The Lower East Side has long been one of Manhattan's most vibrant neighborhoods. For centuries, it has been home to hundreds of enclaves of immigrants from every part of the world; as they became New Yorkers, the neighborhood in turn became infused with their cultures, foods, traditions, and personalities. In this book, Lower East Side historians Eric Ferrara and Nina Howes document the memories of 25 people who lived in this larger-than-life corner of New York. From childhood memories with family to observations of the constantly changing face of the neighborhood, discover the Lower East Side through the eyes and voices of the people who have made it what it is today.
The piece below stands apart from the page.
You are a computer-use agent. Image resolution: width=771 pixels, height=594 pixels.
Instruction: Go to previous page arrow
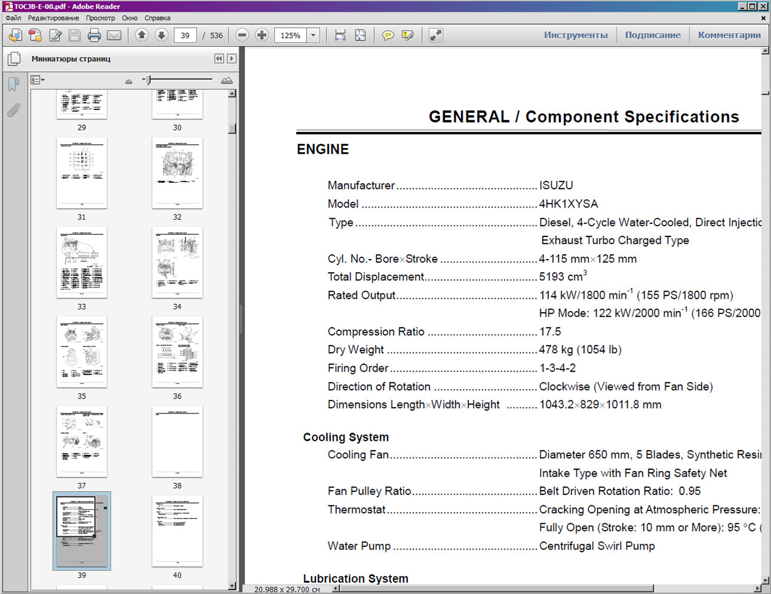tap(142, 35)
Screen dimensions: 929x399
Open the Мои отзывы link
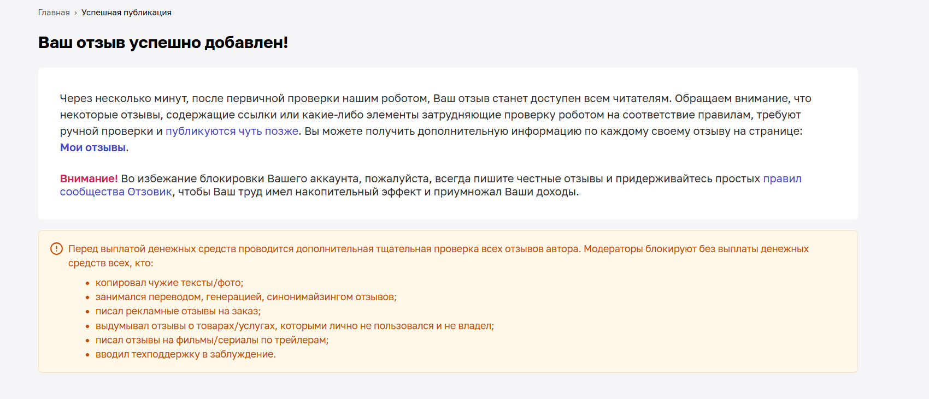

I love reading memoirs, but the one category I hate is the memoir about big city American life in the early half of the 20th century. The culture of big city life in this period was sordid, nasty, brutish, dreary, and lacking in humanity. Daily life for a kid was asphalt, smelly trashcans, robbing peddler's carts, and keeping away from pedophile bums and violent gangs. Your elders were a lot of transplanted Old World peasants who were rude as hell to each other, always in each others' faces, and who wouldn't know a social grace if it bit them on the ass.
The arts? It was jazz and Jackson Pollock, the most vapid and idiotic period in artistic history, the one noted for the greatest amount of bad taste and the most conceited batch of art critics that ever tried to con a gullible public.
Unfortunately, too many of the people in this book make great leaps over the potentially interesting parts in their lives and come across like yadda yadda bores.